Sergeant Treakle blanched and said, “We’ll talk later. I’ve got some calls to make.”

By the time Gert Von Braun joined Dan Applewhite in the parking lot, the grim set of her jaw told him that it wasn’t the time to tell her that staph infections had stricken several officers in neighboring divisions and an outbreak was imminent.

She drove in silence for five minutes, and when she spoke, she said, “Have you had any personal dealings with Treakle?”

“Once,” Dan Applewhite said. “He told me I had a sour expression when talking to citizens and that my attitude needed improving. He said he was sure I could improve my outlook on life by attending Bible study with him. He’s a born-again and got baptized in a pond somewhere, with people singing on the bank.”

“He told you that?”

Dan Applewhite nodded. “I told him I’m a Unitarian. I could tell he didn’t know what that was.”

“Neither do I,” Gert said, then added, “we had a sergeant like him at Central Station. Things started happening to that guy.”

“What kind of things?”

“Mostly to his car. If he forgot to lock it, he’d find a string tied from his light-bar switch to the door. Or he’d find the plastic cord-cuffs hanging from his axle making noise while he was driving. Or he’d find talcum powder in his air vent. It’d make his uniform look like he was caught in a blizzard.”

“That’s kid stuff,” Dan Applewhite said.

“Once when a truck got jacked that was hauling huge bags of popcorn and candy to a chamber of commerce holiday party, we recovered it and somebody filled the sergeant’s private car with popcorn. I mean from the floor to the roofline.
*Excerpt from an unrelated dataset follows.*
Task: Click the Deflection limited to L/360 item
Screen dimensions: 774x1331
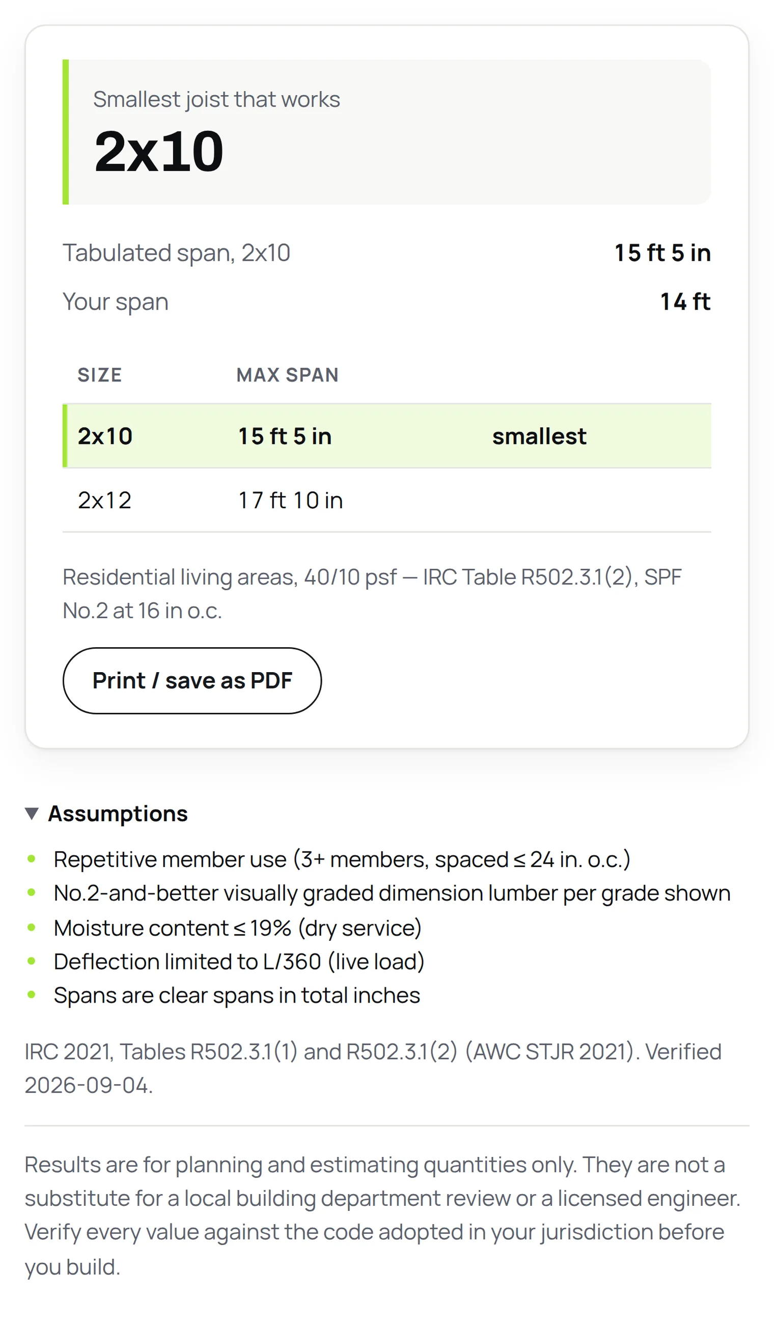Action: pyautogui.click(x=239, y=961)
You looked inside his windshield and all you could see was popcorn.”

“That’s kid stuff,” Dan Applewhite repeated.

Gert said, “Then one night somebody paid a skid row derelict ten bucks to do some asphalt skiing. The cop who did it borrowed an old piece of plywood roofing from one of the makeshift lean-tos where the transients sleep. And tied a piece of rope to it and attached the rope to the sergeant’s car while he was inside a diner. And the derelict was promised another ten if he’d hang on for a whole block. He did, but it was pretty gnarly. Sparks were flying and the derelict started yelling and it pretty much all went sideways. People on the street were shocked, and the captain’s phone rang off the hook the next day. IA investigated the night watch for a month but never caught the culprit. All the derelict would say was, the guy who hired him was a cop and all cops look alike when they’re in uniform. The sergeant got ten days off for not looking after his car.”
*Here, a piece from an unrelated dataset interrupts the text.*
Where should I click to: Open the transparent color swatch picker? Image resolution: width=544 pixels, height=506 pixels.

“Well, that’s not childish,” Dan Applewhite said. “It’s much more mature when you can get an asshole like that a ten-day suspension.”

It was less than a half hour later that Sergeant Treakle himself rolled on a call assigned to 6-X-66. Dan Applewhite groaned when he turned and saw the young supervisor pull up in front of an apartment building in Thai Town that was occupied mostly by Asian immigrants.

“Chickenlips is here to check on us,” he warned Gert, who was knocking at the door.

The caller was a Thai woman who looked too old to have a twelve-year-old daughter but did. The girl was crying when the cops arrived, and the mother was furious. The girl’s auntie, who was a decade younger than the mother, had been trying to calm things. The auntie spoke passable English and translated for the mother.

The trouble had started earlier in the day when the local clinic informed the mother that her twelve-year-old daughter’s bouts of vomiting were the result of an early pregnancy. The mother wanted the culprit found and arrested.

Of course, the cops separated the kid from her mom, Gert walking the child into a tidy bedroom, talking to her gently, saying, “Wipe your eyes, honey. And don’t be afraid.”

The child, who was all cheekbones and kewpie lips, had lived in L.A. since she was eight, and her English was good. She stopped sobbing long enough to say to Gert, “Will I be taken to juvenile hall?”

“You won’t be taken anywhere, sweetie,” Gert said. “All of this can be handled. But we must find out who put the baby in you.”